Tuesday, December 2nd 2003

Few mourned the passing of the faddish wing of "alternative country"; it only had the gas for a short ride out of town, appropriating old licks that struck the uninitiated as novelties, piling on hickster metaphors from someone else's life. That's never been the style for the Bottle Rockets, though. From the megalopolis of Festus, Missouri, this band—fronted by onetime Uncle Tupelo roadie Brian Henneman—has brought brains, chops, and firsthand experience to provocative songs of working-class men and women, semi-rural division, for 10 years now.

In "Baggage Claim" on their new Blue Sky, steel swells while slide guitar floats on top, then there's an acoustic strum right out of country radio—not buried country radio of 30 or 50 years back, so safe to find cool, but today's. It's not one of those tough, straightforwardly political screamers like "Kerosene," for which this outfit first got semi-famous; it's a love song, seemingly sentimental—until closer inspection reveals that, with typical BRox cheek, it dares to use post-9-11 airline insecurity as a metaphor for the unsure status of one man and one woman.

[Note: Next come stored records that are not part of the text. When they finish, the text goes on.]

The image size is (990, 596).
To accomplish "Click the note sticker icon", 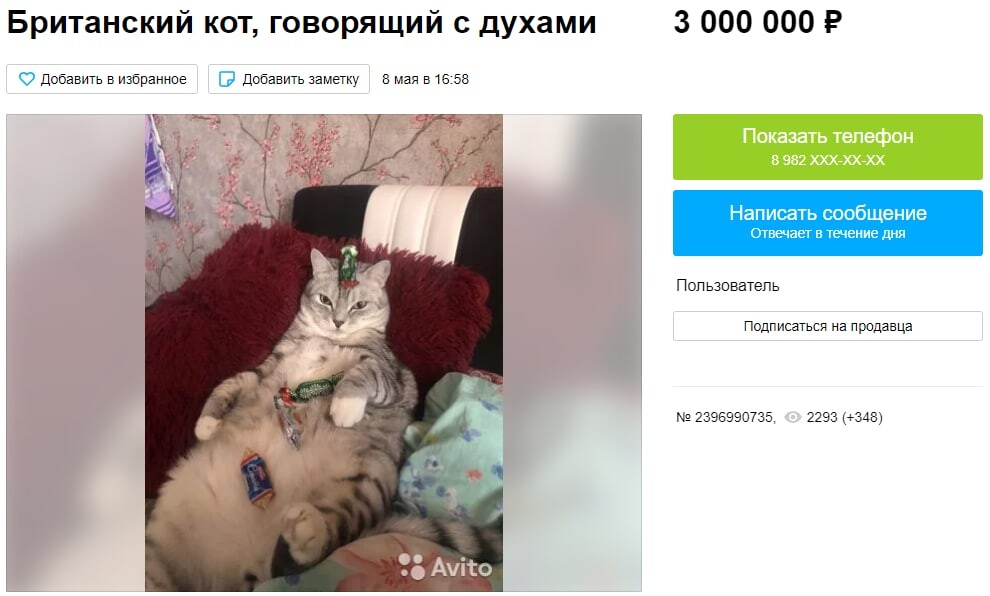I will coord(226,79).
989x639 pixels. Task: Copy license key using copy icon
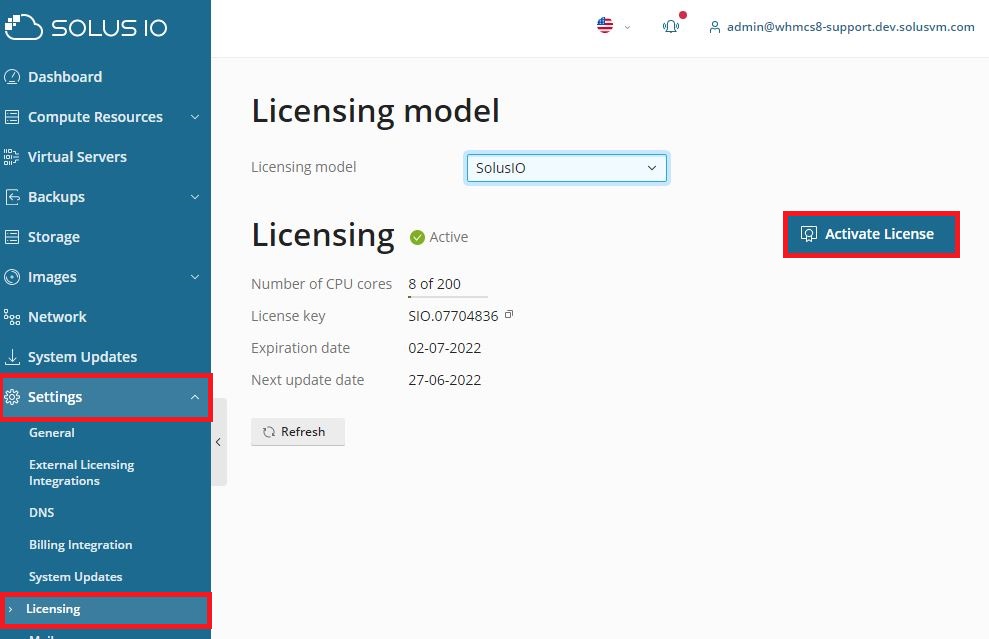tap(509, 315)

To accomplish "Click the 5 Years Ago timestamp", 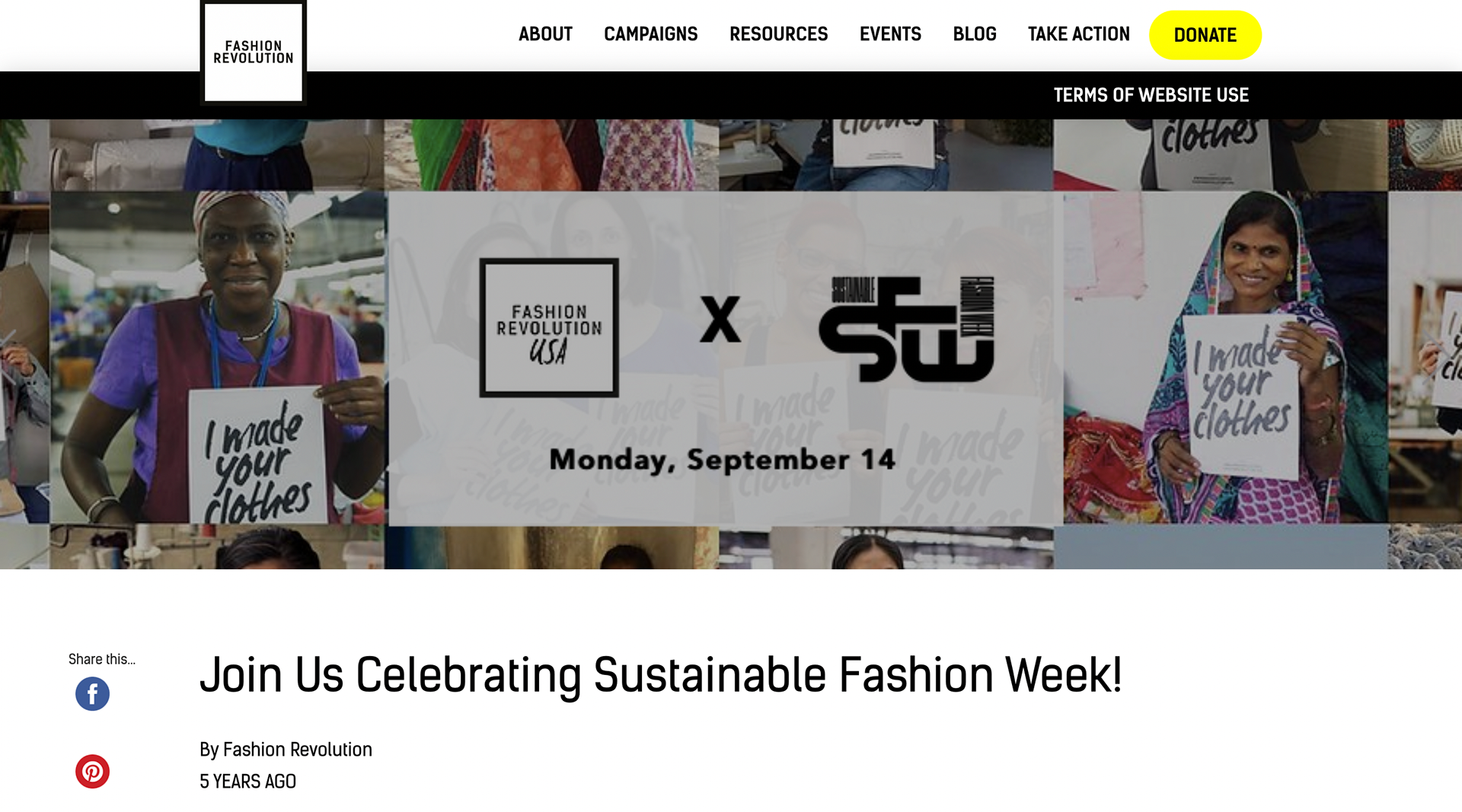I will pyautogui.click(x=247, y=782).
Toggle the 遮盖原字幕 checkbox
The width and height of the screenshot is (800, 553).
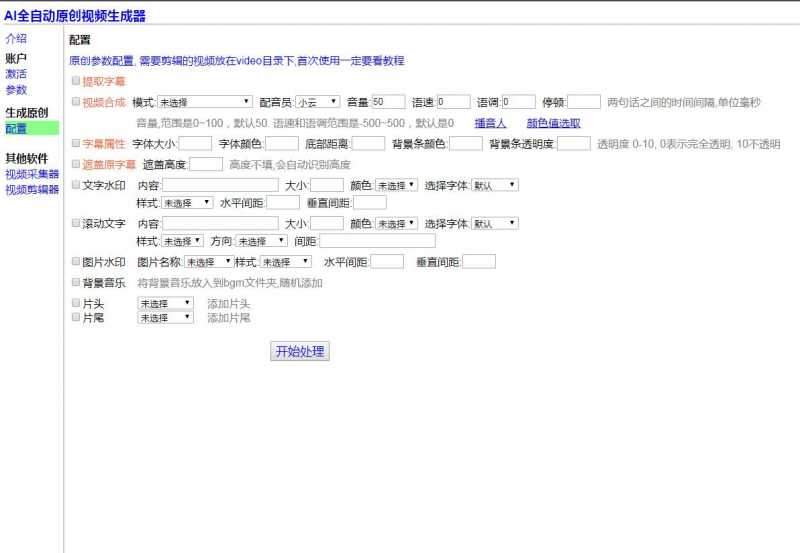pyautogui.click(x=76, y=163)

So the political's taken personal—a "bring it home" trick of the best country songwriters that reverses the rock 'n' roll model. It's a tactic seen, too, in Blue Sky's opener, "Lucky Break," one more in a line of indelible tragicomic BRox micro-portraits of lower-middle-class damage, pain, aspirations, and conniving in the face of lousy choices. This one's a tale of a man for whom receiving worker's comp after a factory accident is the best "dream come true" he can imagine.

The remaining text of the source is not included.